**WHAT IS ASKED:**
- 1) According to the passage about Inspiration Ministries' City of Light project, when was ground broken for the project?
- 2) Reproduce the part of the passage about Inspiration Ministries' City of Light project between "The issue has" and "of other developments.", inclusive, without changing any words.

**PASSAGE PROVIDED:**

Articles in Carolina newspapers, including The Charlotte Observer, have focused on whether Inspiration Ministries has broken promises to Lancaster County about planned for-profit developments that could have brought jobs and revenue to the area.
The issue has thrust Indian Land, and Lancaster County, into the national spotlight as some wonder if Inspiration Ministries will fulfill its promises.
Inspiration Ministries, an extensive faith organization, is the parent company of Inspiration Networks.
Ground for the City of Light project, located off U.S. 521, was broken in November 2006.
Its first building, a headquarters called the World Reach Center, was dedicated in April 2008, and now houses almost 200 Inspiration Networks employees.
The campus opened another building, the International Prayer & Welcome Center, in February. The center houses a chapel, welcome center, coffee shop and space for prayer ministries.
As part of its long-range plans, Inspiration Ministries also promised the county a host of other developments.
In an advertisement for the City of Light, which has made the rounds on YouTube, Inspiration’s CEO David Cerullo described his plans for a 250,000-square-foot media production center that would house classrooms and seven television studios.

**RECORDS:**

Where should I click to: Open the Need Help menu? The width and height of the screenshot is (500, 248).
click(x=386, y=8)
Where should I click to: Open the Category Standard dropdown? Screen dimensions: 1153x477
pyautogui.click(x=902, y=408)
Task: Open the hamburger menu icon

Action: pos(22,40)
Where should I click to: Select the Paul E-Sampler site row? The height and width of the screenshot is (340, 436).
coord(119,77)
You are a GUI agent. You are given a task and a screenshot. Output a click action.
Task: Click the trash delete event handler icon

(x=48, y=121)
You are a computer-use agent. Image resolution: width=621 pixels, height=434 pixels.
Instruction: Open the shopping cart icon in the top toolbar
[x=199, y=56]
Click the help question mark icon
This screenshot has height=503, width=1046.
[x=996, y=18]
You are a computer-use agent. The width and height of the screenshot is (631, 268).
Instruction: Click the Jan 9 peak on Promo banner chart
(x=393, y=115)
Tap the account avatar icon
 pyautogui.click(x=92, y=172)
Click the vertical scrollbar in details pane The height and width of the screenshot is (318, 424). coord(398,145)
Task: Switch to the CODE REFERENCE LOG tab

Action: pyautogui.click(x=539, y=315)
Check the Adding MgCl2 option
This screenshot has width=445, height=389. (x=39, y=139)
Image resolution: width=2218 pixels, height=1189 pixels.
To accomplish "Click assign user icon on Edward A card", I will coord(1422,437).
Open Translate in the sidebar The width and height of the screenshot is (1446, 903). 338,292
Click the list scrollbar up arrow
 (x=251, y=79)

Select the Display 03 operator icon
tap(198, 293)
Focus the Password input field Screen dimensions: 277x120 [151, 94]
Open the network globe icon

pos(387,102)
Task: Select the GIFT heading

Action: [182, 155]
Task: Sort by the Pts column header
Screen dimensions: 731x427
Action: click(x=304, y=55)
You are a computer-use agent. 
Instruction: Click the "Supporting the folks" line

**SOLUTIONS IN ORDER:**
- 1) November 2006

- 2)
The issue has thrust Indian Land, and Lancaster County, into the national spotlight as some wonder if Inspiration Ministries will fulfill its promises.
Inspiration Ministries, an extensive faith organization, is the parent company of Inspiration Networks.
Ground for the City of Light project, located off U.S. 521, was broken in November 2006.
Its first building, a headquarters called the World Reach Center, was dedicated in April 2008, and now houses almost 200 Inspiration Networks employees.
The campus opened another building, the International Prayer & Welcome Center, in February. The center houses a chapel, welcome center, coffee shop and space for prayer ministries.
As part of its long-range plans, Inspiration Ministries also promised the county a host of other developments.